Exhaustion. Physical, spiritual, emotional exhaustion. This is all that remained in me after letting out today’s drawing.

Nehemiah 5

 Tired, discouraged, hungry and broken, Nehemiah and his reconstruction team now stand at an impasse their own design. Famine has struck and the normally lucrative crops have become key to the survival of individual families. With motives ranging from honest empathy, self-preservation, to raw greed; the community has become indebted to each other in order to cover their taxes due to king Artaxerxes. The crops designated to feed families are erased as payments due. Like the modern payday lender, the poor are exploited with exuberant interest rates and unreasonable collection fees. Many are reduced to selling their own children into slavery to begin satisfying their debts. Neighbors are now collectors, the leaders who helped unite a community around this dream of rebuilding a magnificent city now own the children of the men they once led.

Assessing the moral and economic condition of the community, Nehemiah takes charge to right the ship by changing the direction of this small society. In a charge that eerily resembles an ancient Emancipation Proclamation, Nehemiah alters the course of the people by calling out their hypocrisy (and that of himself). In this charge, he enacts a period of Jubilee. This social and economical reset levels the landscape of a society by erasing all outstanding debts and returning property to its original owners, free from liens or dues of any kind. It creates a cultural shift that refocuses a community on serving each other rather than consuming one another.

The Brass Ring

The inspiration for today’s drawing struck hard when it hit my brain. This image encompasses far more than the broken state of an ancient society facing a conflict between quickly separating social classes. It is the very core of Jesus’s message, serve others before yourself. It is the essence of modern society. It is the raw brokenness of world we know.
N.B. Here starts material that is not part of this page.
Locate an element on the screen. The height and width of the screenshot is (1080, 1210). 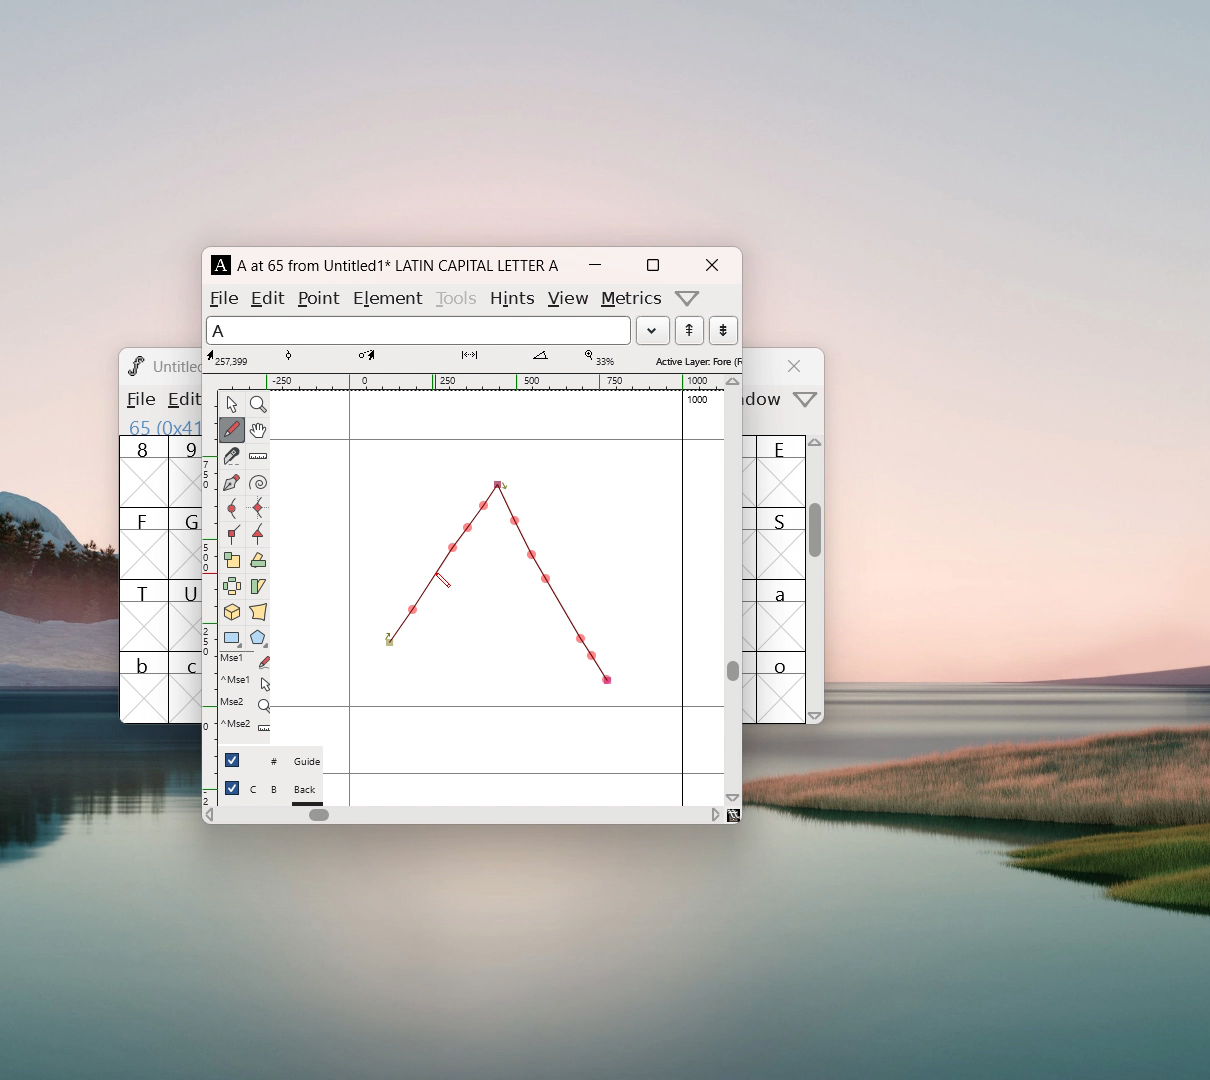
A at 65 from Untitled1 LATIN CAPITAL LETTER A is located at coordinates (395, 265).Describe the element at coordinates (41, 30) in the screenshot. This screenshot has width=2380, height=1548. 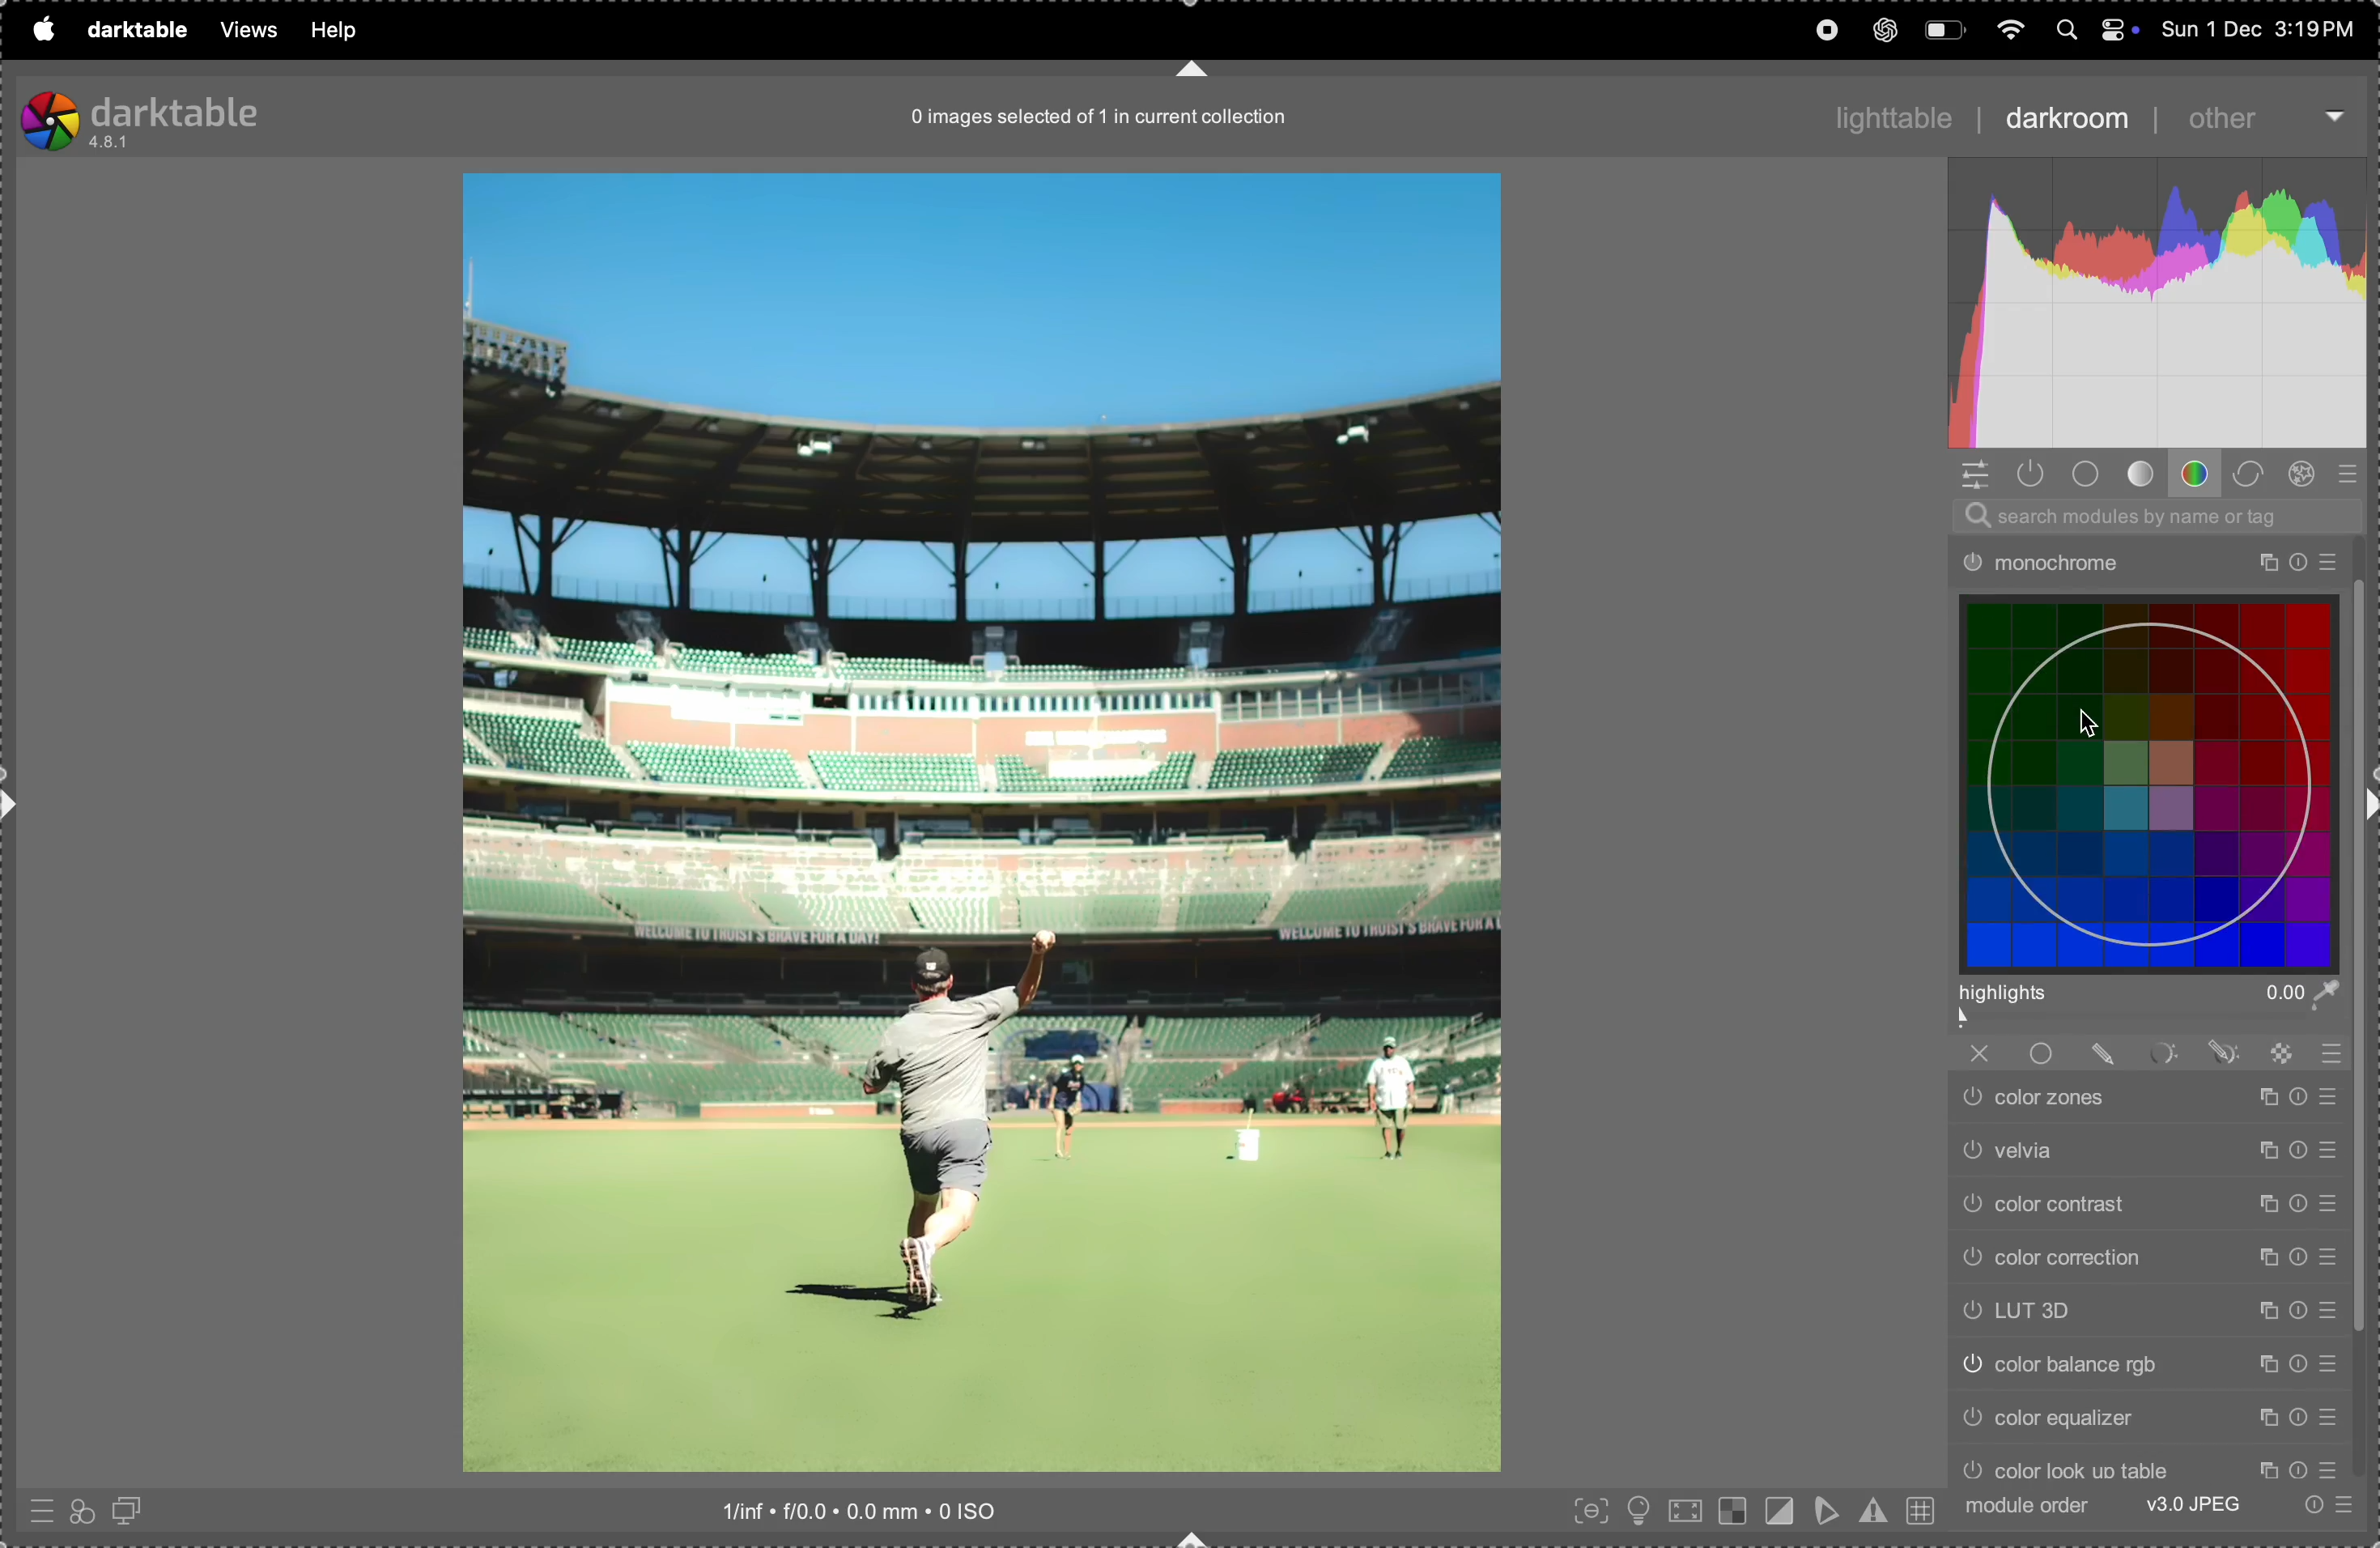
I see `apple menu` at that location.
The end-goal of an individual’s plans and guided efforts is commonly referred to as their “brass ring”. Advertisers and graphic designers exhausted this analogy in the late ’90’s with commercials of people on trampolines stretching to grasp a golden ring, just out of their reach. A brass ring dangles from the top of today’s drawing, the focus of most of the people below.

The Brass Ring - grenade

The ring is suspended from the top of the page with a ribbon. I imagine this ribbon as silky red, like the bow on a new car in holiday commercials bombarded on any regular television watcher. Beyond the focus of the shiny metal object is another item that tags along with the ring. The complete opposite of the smooth, refined, polished circle is a rough, dull, dirty sphere. Tied to the opposite end of the ribbon holding the prize is a live grenade.

Completely ignorant to the impending consequences of accomplishing their goal and securing their future, shadows of you and me relentlessly climb to be the first to take hold of our prize. We scale a mountain of collateral damage to reach our end-goal, leaving a path of broken relationships and people we’ve used in our wake. Pause a minute to take a personal assessment of the relationships in your life. How often has a “Christian” touted their personal success at the hands of another’s misfortune as “God’s will” or God’s blessings”? Who do you genuinely care for and who are you just using to further your own agenda?

Ok, so the world is evil, cynical, selfish and ruthless; what am I supposed to do about it?

The place of the Christian, the follower of Jesus, is counter-cultural. We are the juxtaposition of modern society. God doesn’t use people to make our lives better. He uses us to make people better.

The interaction happening at the bottom of today’s drawing is the place of the Christian in a broken world.

The Brass Ring - give

Two figures form the foundation of the mass of bodies. I drew the figure on the right to appear sick and malnourished as compared to those using him to gain their own footing. He looks down and to the left as a foot presses against his head, shoving him further into the pile of bodies. The figure on the right embodies the compassion of Christians in a cynical world. Kneeling in the position of a servant, he offers a loaf of bread to the oppressed figure on the right. By lowering himself into a position where he can serve another, the compassionate figure becomes a footstool being used by another for personal gain just like the oppressed figure.

The position of these two characters at the bottom of the pile, focused on each other is also a position of safety. Once someone finally captures the ring, the safety pin will pull free from the grenade and destroy everything within its reach. Remaining low and guarded from the attraction of self-centeredness, the servant and the oppressed are protected from destruction.

Jesus does not promise you an easy life with wealth or popularity if you follow Him, He guarantees the opposite. Anyone who tells you otherwise is selling something. Serve people anyway.